In March of this year, Thinking Machines Lab announced a multi-year computing cooperation agreement with NVIDIA, deploying at least 1 gigawatt of NVIDIA Vera Rubin systems in its training and inference infrastructure starting in 2027. NVIDIA also made a strategic investment in the company. Industry insiders, based on Jensen Huang’s previous estimate of “up to $500 billion” for the cost of a 1 gigawatt AI data center, infer that the overall value of this cooperation is likely to reach “billions of dollars” or even higher over the contract period.
In this context, the recent cooperation with Google is seen as a key supplement to its computing landscape: NVIDIA provides chips and dedicated systems, while Google provides large-scale GPU/TPU clusters, networking, storage, and engineering support through its cloud platform for training the laboratory’s next-generation multimodal large models. Thinking Machines Lab had already established a partnership with Google Cloud after completing its seed funding round, and this agreement is seen as an amplification and locking-in of the existing relationship, allowing Google to establish a more solid infrastructure and ecosystem position in this laboratory, which is potentially “the next OpenAI or Anthropic.”

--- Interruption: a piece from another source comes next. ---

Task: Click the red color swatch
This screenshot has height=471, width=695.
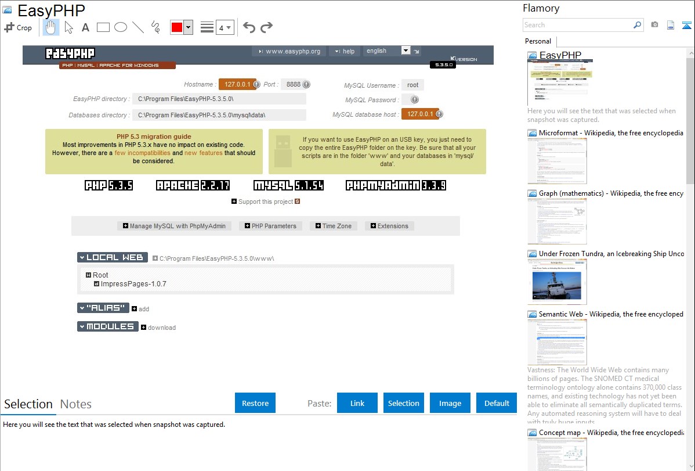Action: 177,27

According to people close to the deal, in addition to cloud computing rental, the agreement includes a package of joint technical optimization and commercial terms, such as co-building training and inference systems around Google’s next-generation TPU platform, optimizing networks and data pipelines for large-scale distributed training, and in-depth cooperation in security and compliance. Google values the opportunity to establish deep binding relationships with early cutting-edge laboratories, which will potentially yield considerable returns in the future, whether through model hosting, API distribution, or enterprise-level solutions, based on the growth of these clients.

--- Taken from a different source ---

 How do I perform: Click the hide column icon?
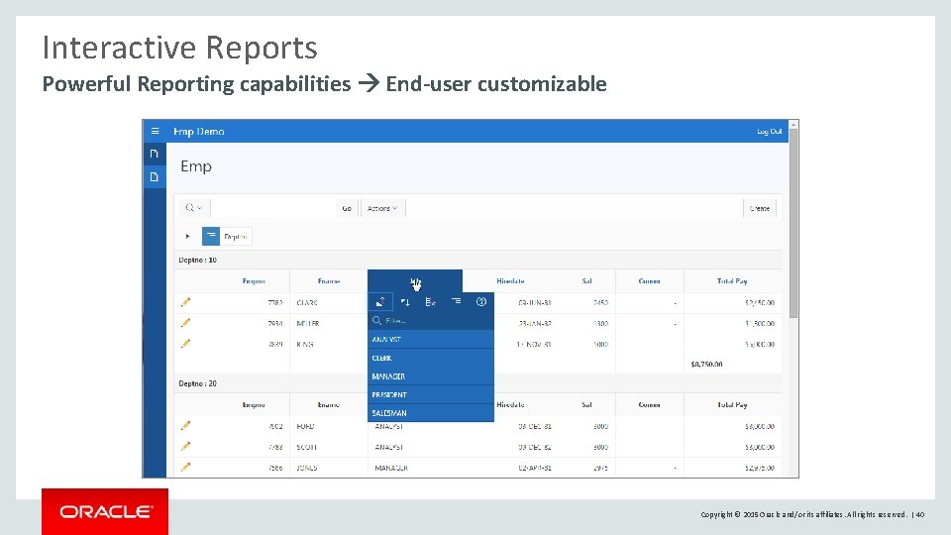click(x=431, y=301)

For Thinking Machines Lab, consecutive heavyweight collaborations with NVIDIA and Google mean a significant increase in the long-term guarantee of computing resources, which will help it continue its research and development path of “building reproducible cutting-edge AI models.” In an environment of continued tension in the AI industry over demand for high-end GPUs and computing power, this binding helps reduce the risk of training plans being constrained by resource supply, and also lays the foundation for the commercial APIs and research tools it may launch in the future.

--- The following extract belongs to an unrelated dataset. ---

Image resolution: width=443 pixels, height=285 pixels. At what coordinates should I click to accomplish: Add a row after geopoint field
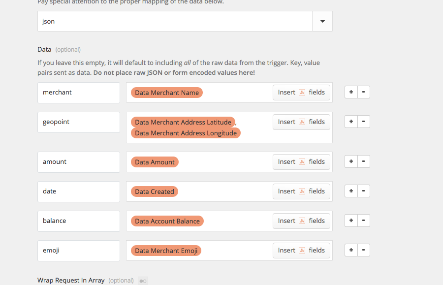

However, these massive computing and cloud service contracts also mean that both parties need to provide convincing answers regarding cost recovery and commercialization paths. For Google, how to convert these high-risk, high-investment cutting-edge laboratory clients into a long-term growth engine for Google Cloud will be one of the focuses of the capital market. For Thinking Machines Lab, which is still in its early stages, it also faces challenges in consistently launching products, generating revenue, and realizing its vision of “more understandable and customizable general AI systems” while maintaining high computing costs.